1.8 Closing of the Company's Transfer Books. At the Effective Time: (a) all shares of Company Common Stock outstanding immediately prior to the Effective Time shall automatically be canceled and retired and shall cease to exist, and all holders of certificates representing shares of Company Common Stock that were outstanding immediately prior to the Effective Time shall cease to have any rights as stockholders of the Company; and (b) the stock transfer books of the Company shall be closed at the close of business on the day during which the Effective Time occurs. No further transfer of any such shares of Company Common Stock shall be made on such stock transfer books after such date and time.
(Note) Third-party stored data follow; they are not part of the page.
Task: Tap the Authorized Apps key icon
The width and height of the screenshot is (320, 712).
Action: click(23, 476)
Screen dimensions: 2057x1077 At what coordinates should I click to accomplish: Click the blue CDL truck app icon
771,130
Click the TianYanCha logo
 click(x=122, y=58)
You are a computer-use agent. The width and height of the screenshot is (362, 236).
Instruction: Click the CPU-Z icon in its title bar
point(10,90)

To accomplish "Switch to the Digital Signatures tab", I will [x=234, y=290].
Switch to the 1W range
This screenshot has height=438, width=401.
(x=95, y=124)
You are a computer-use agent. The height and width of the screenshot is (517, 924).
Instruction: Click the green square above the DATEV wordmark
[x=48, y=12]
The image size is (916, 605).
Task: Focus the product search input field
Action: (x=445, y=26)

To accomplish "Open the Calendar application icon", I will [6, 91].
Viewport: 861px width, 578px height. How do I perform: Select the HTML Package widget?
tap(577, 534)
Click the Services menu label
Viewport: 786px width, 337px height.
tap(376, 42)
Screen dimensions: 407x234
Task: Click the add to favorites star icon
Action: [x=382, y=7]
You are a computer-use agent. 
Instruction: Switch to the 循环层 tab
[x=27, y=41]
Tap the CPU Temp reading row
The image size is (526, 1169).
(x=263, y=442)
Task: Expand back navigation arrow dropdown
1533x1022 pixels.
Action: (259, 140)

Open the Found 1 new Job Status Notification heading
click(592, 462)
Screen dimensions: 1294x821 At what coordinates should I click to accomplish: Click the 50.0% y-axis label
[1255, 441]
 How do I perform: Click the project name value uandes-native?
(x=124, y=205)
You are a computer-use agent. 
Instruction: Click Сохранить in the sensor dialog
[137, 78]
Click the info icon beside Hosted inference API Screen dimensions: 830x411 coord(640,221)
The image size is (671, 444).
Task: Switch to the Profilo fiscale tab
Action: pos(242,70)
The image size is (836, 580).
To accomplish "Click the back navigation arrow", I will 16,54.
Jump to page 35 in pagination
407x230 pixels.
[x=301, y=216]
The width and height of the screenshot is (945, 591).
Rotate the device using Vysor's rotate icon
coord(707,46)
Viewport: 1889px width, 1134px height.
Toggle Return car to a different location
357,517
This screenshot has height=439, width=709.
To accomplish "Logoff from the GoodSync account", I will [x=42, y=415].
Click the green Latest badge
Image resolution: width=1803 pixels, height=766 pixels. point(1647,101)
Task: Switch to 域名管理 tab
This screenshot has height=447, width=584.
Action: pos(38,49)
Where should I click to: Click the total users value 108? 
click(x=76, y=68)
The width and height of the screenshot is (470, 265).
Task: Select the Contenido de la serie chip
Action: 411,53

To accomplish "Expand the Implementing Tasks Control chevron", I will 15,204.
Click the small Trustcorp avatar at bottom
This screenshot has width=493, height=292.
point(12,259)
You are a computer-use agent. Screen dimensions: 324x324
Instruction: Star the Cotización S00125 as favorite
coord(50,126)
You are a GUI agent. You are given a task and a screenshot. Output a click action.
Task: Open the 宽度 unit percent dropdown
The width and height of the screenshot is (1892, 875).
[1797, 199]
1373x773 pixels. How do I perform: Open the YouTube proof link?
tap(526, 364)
If, after the Effective Time, a valid certificate previously representing any of such shares of Company Common Stock (a "Company Stock Certificate") is presented to the Exchange Agent (as defined in Section 1.9), to the Surviving Corporation or to Parent, such Company Stock Certificate shall be canceled and shall be exchanged as provided in Section 1.9.


1.9 Exchange of Certificates.


(a) On or prior to the Closing Date, Parent shall select a reputable bank or trust company reasonably acceptable to the Company to act as exchange agent in the Merger (the "Exchange Agent"). Promptly after the Effective Time, Parent shall deposit with the Exchange Agent (i) certificates representing the shares of Parent Common Stock issuable pursuant to this Section 1 and (ii) cash sufficient to make payments in lieu of fractional shares in accordance with


4.


Section 1.6(d). The shares of Parent Common Stock and cash amounts so deposited with the Exchange Agent, together with any dividends or distributions received by the Exchange Agent with respect to such shares, are referred to collectively as the "Exchange Fund."


(b) As soon as reasonably practicable after the Effective Time, the Exchange Agent will mail to the registered holders of Company Stock Certificates (i) a letter of transmittal in customary form and containing such provisions as Parent and the Company shall reasonably agree upon (including a provision confirming that delivery of Company Stock Certificates shall be effected, and risk of loss and title to Company Stock Certificates shall pass, only upon delivery of such Company Stock Certificates to the Exchange Agent), and (ii) instructions for use in effecting the surrender of Company Stock Certificates in exchange for certificates representing Parent Common Stock. Subject to Section 1.6(d), upon surrender of a Company Stock Certificate to the Exchange Agent for exchange, together with a duly executed letter of transmittal and such other documents as are customarily required by the Exchange Agent, (A) the holder of such Company Stock Certificate shall be entitled to receive in exchange therefor a certificate representing the number of shares of Parent Common Stock that such holder has the right to receive pursuant to the provisions of Section 1.6(a)(iii) together with any cash in lieu of fractional share(s) pursuant to the provisions of Section 1.6(d), and (B) the Company Stock Certificate so surrendered shall be canceled. Until surrendered as contemplated by this Section 1.9(b), each Company Stock Certificate shall be deemed, from and after the Effective Time, to represent only the right to receive shares of Parent Common Stock (and cash in lieu of any fractional share of Parent Common Stock) as contemplated by Section 1.6. If any Company Stock Certificate shall have been lost, stolen or destroyed, Parent may, in its discretion and as a condition precedent to the issuance of any certificate representing Parent Common Stock, require the owner of such lost, stolen or destroyed Company Stock Certificate to provide an appropriate affidavit and to deliver a bond (in such sum as Parent may reasonably direct) as indemnity against any claim that may be made against the Exchange Agent, Parent or the Surviving Corporation with respect to such Company Stock Certificate.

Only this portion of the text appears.